Tuesday 21 November 2017

Learning from Padmavati film row and Miss World win



Learning for educators and parents from Padmavati film row and Miss World win. 


Media has been going berserk on the Padmavati film row, with arguments and shouting matches by those who support the film and those who don’t! And in this frenzy came the news about our girl from Haryana winning the Miss World crown and bringing it back to India after 17 years by replying, ‘mother’, to the end of the pageant question- ‘Which profession should be the highest paid and why?’ And her reply again has those that think it was an apt reply and those that don’t.

Both the news are splashed everywhere, so much so that it is difficult to ignore them and kids, especially youngsters are definitely influenced by both the news. This is where we as educators need to step in and help them analyze, deliberate and decide otherwise they will end up taking sides without learning the most essential skills of logical thinking so required in understanding conflict.  If we really want to change our education system then its time to start discussing contemporary issues with students. Discussing not arguing or judging!

Our children and youth have a question regarding the Padmavati film row- ‘Who is right?’ Many educators and mothers applauded the reply given by Ms. Chillar to clinch the crown, and our students have a question, ‘She did not answer the question, so will we also be applauded if we don’t answer questions in the right context?’
 
 
The Padmavati film row is the right opportunity to teach our children and youth the following-

1.    There is never a complete right and wrong in such conflicts, the important part is resolving the conflict to the benefit of both parties and without any harm to a third party. 

Discussions are raging about proving each side wrong or each side right but we must realize that in this situation like many such conflicts there is no innocent party or the right and wrong party as both parties have broken rules and have erred. The choice now is either to continue to argue that this party is less guilty or more violent than the other or to ensure that both parties are brought face to face to resolve the conflict. Youth need our help to understand how media also has two sides, the ‘reporting’ and the ‘rehashing’, it is the rehashing that we need to be careful about and train our children to understand that it happens for TRP and once they understand the difference they will be able to make logical choices instead of depending on the ‘brain washing’ of the rehashing! 

2.    Creative liberty or liberty of speech is our right but we also have to respect the right of beliefs and sentiments.
───
*THE PROBLEM:* Continue the article on lessons from the Padmavati film row and the Miss World win, starting after its final sentence.

*GIVEN INFORMATION:*
───
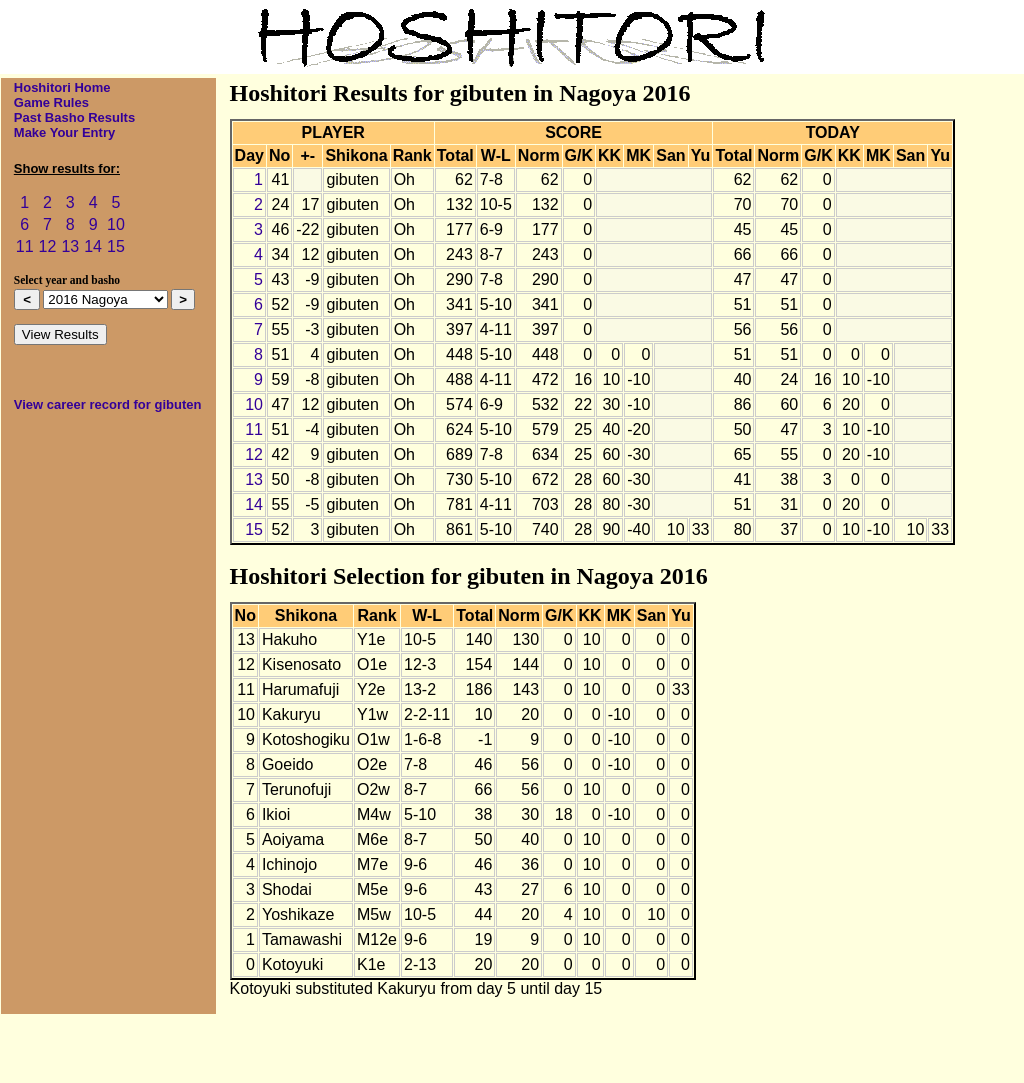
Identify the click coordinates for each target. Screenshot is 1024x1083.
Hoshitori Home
───
*EXPECTED ANSWER:*
We are a proud democratic country and we have the right to speak our mind, our thoughts and practice creativity. But with every right, comes a responsibility and it is this combination that we need to make our children and youth aware about. What they speak and how they speak can hurt someone’s beliefs and sentiments, are they aware of the same? Or are they clueless about the same? Or are they aware but choose to ignore the same? This requires intelligence, sensitivity and empathy, all signs of a good leader. So help students to analyze their decisions, thoughts, and speech on these guidelines before they decide to speak, print or go public. 

3.    Tackling upset people by becoming more upset with them does not diffuse the situation. What helps is knowledge of conflict resolution. 

Our children need to be given the understanding that Violence can never be condoned and any kind of violence is deplorable. But violence cannot be defused by sarcasm, mocking or shouting. Violence happens when the thinking brain has stopped thinking and is now on flight or fight mode. The more you shout, threaten or mock such a brain it will resort to more violence as it is on ‘shut down mode’. The only way to calm violence is to bring in conflict resolution. This needs to be practiced at the micro level by teachers in schools and parents at home by not resorting to violence when tackling an angry child or teenager or by shouting and mocking their behavior. This will only ignite and incite them to do more bad behavior. If children see adults handling a volatile situation in a clam manner and succeeding in diffusing the same then they will grow up learning conflict resolution skills that will go a long way in ensuring that they become law abiding citizens that contribute to a peaceful society and world. Our children will face violence in the form of bullies and bullies cannot be done away with more bullying! Conflict resolution is a 21st century life skill that we need to ingrain and pass on to our youth.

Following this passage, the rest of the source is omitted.